Commenting on business operations, Holsten said "We were particularly pleased with the improvement in margins during the quarter. As a result of obtaining additional leverage from investments in our distribution network and other infrastructure, our business operations posted a 100 basis point improvement in our operating income margin, resulting in the highest operating income margin we have achieved so far."

2007 Reported Results

For the first quarter of 2007, revenue increased 22.5% to $235.3 million compared with $192.1 million for the first quarter of 2006. Our organic revenue growth for the quarter was 9.8%. Net income for the quarter increased 30.7% to $15.8 million compared with $12.1 million for the first quarter of 2006. Diluted earnings per share was $0.28 for the quarter compared with $0.22 for the first quarter of 2006.

Our consolidated aftermarket collision replacement parts, refurbished wheels and refurbished lighting revenue for the first quarter was $60.8 million. In addition a subsidiary operates an aluminum smelter that melts damaged and unusable wheel cores as a means of product disposal. For the first quarter of 2007, the smelter's revenue was $10.4 million at a gross margin of approximately 6.6%, compared to $4.4 million of revenue at a gross margin of approximately 6.3% for the two months we owned the smelter in the first quarter of 2006.

The weighted average diluted shares outstanding for the first quarter of 2007 was 56.0 million compared to 55.5 million for the first quarter of 2006.

Financial Accounting Standards Board Interpretation No. 48, Accounting for Uncertainty in Income Taxes, ("FIN 48") became effective January 1, 2007, requiring us to record additional income tax liabilities of $0.3 million related to previously unrecognized interest and penalties. FIN 48 required these liabilities be charged to retained earnings as of January 1, 2007.

Business Acquisitions

In January we acquired Northern Light Refinishing, a small business near Grand Rapids, MI, that refurbishes head and tail lights. While currently a small business, we believe many of our light cores can be refurbished back into high quality replacement lights that can be sold to our collision repair and retail customers.

In February we acquired Potomac German Auto, a recycling business that serves the professional repair market from two locations totaling 13 acres. One facility is in Frederick, MD and the other is in St. Augustine, FL. These locations specialize in Mercedes Benz and BMW vehicles.

ROWS:

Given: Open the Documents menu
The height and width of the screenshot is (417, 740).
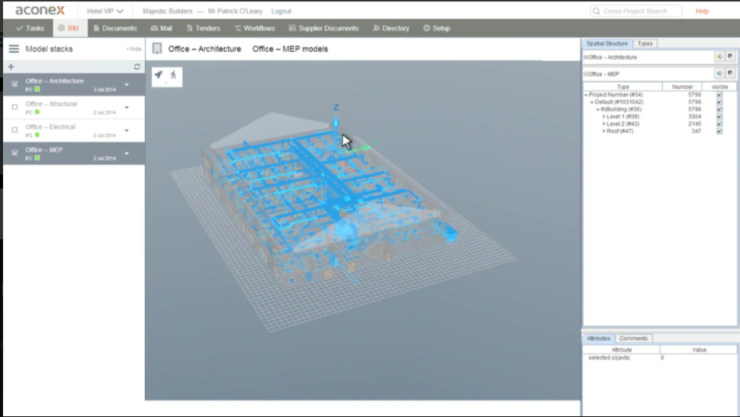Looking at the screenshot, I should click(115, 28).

* * *

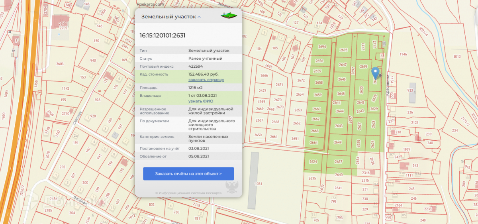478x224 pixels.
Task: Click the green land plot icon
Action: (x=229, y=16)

TO DO:
[1] According to the earnings report, how much revenue did the smelter bring in during the first quarter of 2007?
[2] Print the earnings report from "The weighted average" to "and retail customers.".
[3] Carry on the earnings report from the point where it stops.
The rows are separate material and have no connection to the earnings report.

WRITTEN RESPONSES:
[1] $10.4 million

[2]
The weighted average diluted shares outstanding for the first quarter of 2007 was 56.0 million compared to 55.5 million for the first quarter of 2006.

Financial Accounting Standards Board Interpretation No. 48, Accounting for Uncertainty in Income Taxes, ("FIN 48") became effective January 1, 2007, requiring us to record additional income tax liabilities of $0.3 million related to previously unrecognized interest and penalties. FIN 48 required these liabilities be charged to retained earnings as of January 1, 2007.

Business Acquisitions

In January we acquired Northern Light Refinishing, a small business near Grand Rapids, MI, that refurbishes head and tail lights. While currently a small business, we believe many of our light cores can be refurbished back into high quality replacement lights that can be sold to our collision repair and retail customers.

[3]
In March and April we acquired three businesses that had approximately $9.0 million in trailing annual revenue prior to our acquisition of them. These businesses are Al's Atomic, a retail oriented recycling business with two facilities in Dallas, TX totaling 50 acres, Crash Parts Warehouse, a small aftermarket business in Birmingham, AL, and Thruway, a small recycling business on 30 acres in Parryville, PA that will be a start-up for us to better serve the professional repair market in the greater Philadelphia area. We expect these three recent acquisitions on a combined basis to provide less than $0.01 in diluted earnings per share for 2007.

Company Outlook

We expect that 2007 organic revenue growth will be in the low double digits, with the balance of the growth being the full year impact of 2006 business acquisitions and the acquisitions that we have completed so far in 2007. We expect net income to be within a range of $54.2 million to $57.2 million and diluted earnings per share to be between $0.96 and $1.01.

Due to a new state tax law that was enacted in April 2007, we will be required to adjust some deferred tax assets in the second quarter of 2007. We estimate that our tax assets and net income will be reduced by approximately $0.6 million which will lower our diluted earnings per share by $0.01 in the second quarter of 2007.

For the second quarter of 2007, including the effect of the new state tax law, we expect net income to be within a range of $13.0 million to $13.5 million and diluted earnings per share to be between $0.23 and $0.24.

We anticipate that net cash provided by operating activities for 2007 will be over $55.0 million. We estimate our full year 2007 capital expenditures related to property and equipment, excluding expenditures for acquiring businesses, will be between $45.0 to $50.0 million. This includes approximately $5.0 million related to capital expenditures planned in late 2006 on projects that became delayed. As of April 26, 2007, we had outstanding debt under our bank credit facility of $117.5 million.

In April 2007 we increased the capacity of our bank credit facility from $135 million to $205 million with an accordion feature that could increase it to $305 million with the consent of banks participating in such increase. We also extended the maturity date of the facility to April 2012.

We estimate the weighted average diluted shares outstanding for the full year 2007 will be approximately 56.5 million. These share numbers are estimates and will be affected by factors such as any future stock issuances, the number of our options exercised in subsequent periods, and changes in our stock price.

Quarterly Conference Call

We will host an audio webcast to discuss our first quarter 2007 earnings results on Thursday, April 26, 2007 at 10:30 a.m. Eastern Time. The live audio webcast can be accessed on the internet at http://www.lkqcorp.com in the Investor Relations section. An online replay of the webcast will be available on our website approximately two hours after the live presentation and will remain on the site until May 8, 2007.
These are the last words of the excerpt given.